START Stored rows

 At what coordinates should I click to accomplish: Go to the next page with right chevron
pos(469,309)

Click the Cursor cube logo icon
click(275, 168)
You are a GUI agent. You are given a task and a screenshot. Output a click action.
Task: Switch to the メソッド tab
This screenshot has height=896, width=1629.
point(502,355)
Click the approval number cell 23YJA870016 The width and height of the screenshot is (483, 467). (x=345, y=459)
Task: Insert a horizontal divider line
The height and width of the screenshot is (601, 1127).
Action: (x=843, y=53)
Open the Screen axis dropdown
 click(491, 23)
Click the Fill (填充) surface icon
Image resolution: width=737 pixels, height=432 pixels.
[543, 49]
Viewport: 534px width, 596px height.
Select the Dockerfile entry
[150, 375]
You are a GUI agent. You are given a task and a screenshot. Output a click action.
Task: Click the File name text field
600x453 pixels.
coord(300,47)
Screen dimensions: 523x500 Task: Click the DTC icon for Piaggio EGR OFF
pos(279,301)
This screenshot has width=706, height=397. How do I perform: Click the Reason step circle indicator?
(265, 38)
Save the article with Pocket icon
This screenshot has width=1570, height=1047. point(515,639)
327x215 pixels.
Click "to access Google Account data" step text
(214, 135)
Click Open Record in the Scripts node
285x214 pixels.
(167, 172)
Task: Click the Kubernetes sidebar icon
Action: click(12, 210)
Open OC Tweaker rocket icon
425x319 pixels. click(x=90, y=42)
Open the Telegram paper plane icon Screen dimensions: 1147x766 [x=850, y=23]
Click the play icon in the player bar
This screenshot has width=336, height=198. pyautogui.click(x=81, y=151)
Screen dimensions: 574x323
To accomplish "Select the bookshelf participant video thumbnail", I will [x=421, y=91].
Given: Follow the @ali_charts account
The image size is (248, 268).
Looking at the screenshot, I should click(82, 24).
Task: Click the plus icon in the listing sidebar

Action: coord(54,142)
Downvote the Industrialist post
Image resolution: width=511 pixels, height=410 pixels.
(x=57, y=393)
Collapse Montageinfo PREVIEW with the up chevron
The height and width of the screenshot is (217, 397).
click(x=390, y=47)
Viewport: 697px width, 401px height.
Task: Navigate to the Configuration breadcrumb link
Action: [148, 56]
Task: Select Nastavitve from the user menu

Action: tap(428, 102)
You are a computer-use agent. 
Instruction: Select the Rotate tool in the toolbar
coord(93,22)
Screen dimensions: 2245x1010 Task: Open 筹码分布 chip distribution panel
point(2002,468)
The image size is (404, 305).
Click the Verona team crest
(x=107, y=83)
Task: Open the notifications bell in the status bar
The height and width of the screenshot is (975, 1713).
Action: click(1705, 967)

END Stored rows

What to produce: Convert the records above into a JSON list of strings with one string per line, leaving out blank lines.

Finished exercise:
[
  " At what coordinates should I click to accomplish: Go to the next page with right chevron",
  "pos(469,309)",
  "Click the Cursor cube logo icon",
  "click(275, 168)",
  "You are a GUI agent. You are given a task and a screenshot. Output a click action.",
  "Task: Switch to the メソッド tab",
  "This screenshot has height=896, width=1629.",
  "point(502,355)",
  "Click the approval number cell 23YJA870016 The width and height of the screenshot is (483, 467). (x=345, y=459)",
  "Task: Insert a horizontal divider line",
  "The height and width of the screenshot is (601, 1127).",
  "Action: (x=843, y=53)",
  "Open the Screen axis dropdown",
  " click(491, 23)",
  "Click the Fill (填充) surface icon",
  "Image resolution: width=737 pixels, height=432 pixels.",
  "[543, 49]",
  "Viewport: 534px width, 596px height.",
  "Select the Dockerfile entry",
  "[150, 375]",
  "You are a GUI agent. You are given a task and a screenshot. Output a click action.",
  "Task: Click the File name text field",
  "600x453 pixels.",
  "coord(300,47)",
  "Screen dimensions: 523x500 Task: Click the DTC icon for Piaggio EGR OFF",
  "pos(279,301)",
  "This screenshot has width=706, height=397. How do I perform: Click the Reason step circle indicator?",
  "(265, 38)",
  "Save the article with Pocket icon",
  "This screenshot has width=1570, height=1047. point(515,639)",
  "327x215 pixels.",
  "Click \"to access Google Account data\" step text",
  "(214, 135)",
  "Click Open Record in the Scripts node",
  "285x214 pixels.",
  "(167, 172)",
  "Task: Click the Kubernetes sidebar icon",
  "Action: click(12, 210)",
  "Open OC Tweaker rocket icon",
  "425x319 pixels. click(x=90, y=42)",
  "Open the Telegram paper plane icon Screen dimensions: 1147x766 [x=850, y=23]",
  "Click the play icon in the player bar",
  "This screenshot has width=336, height=198. pyautogui.click(x=81, y=151)",
  "Screen dimensions: 574x323",
  "To accomplish \"Select the bookshelf participant video thumbnail\", I will [x=421, y=91].",
  "Given: Follow the @ali_charts account",
  "The image size is (248, 268).",
  "Looking at the screenshot, I should click(82, 24).",
  "Task: Click the plus icon in the listing sidebar",
  "Action: coord(54,142)",
  "Downvote the Industrialist post",
  "Image resolution: width=511 pixels, height=410 pixels.",
  "(x=57, y=393)",
  "Collapse Montageinfo PREVIEW with the up chevron",
  "The height and width of the screenshot is (217, 397).",
  "click(x=390, y=47)",
  "Viewport: 697px width, 401px height.",
  "Task: Navigate to the Configuration breadcrumb link",
  "Action: [148, 56]",
  "Task: Select Nastavitve from the user menu",
  "Action: tap(428, 102)",
  "You are a computer-use agent. ",
  "Instruction: Select the Rotate tool in the toolbar",
  "coord(93,22)",
  "Screen dimensions: 2245x1010 Task: Open 筹码分布 chip distribution panel",
  "point(2002,468)",
  "The image size is (404, 305).",
  "Click the Verona team crest",
  "(x=107, y=83)",
  "Task: Open the notifications bell in the status bar",
  "The height and width of the screenshot is (975, 1713).",
  "Action: click(1705, 967)"
]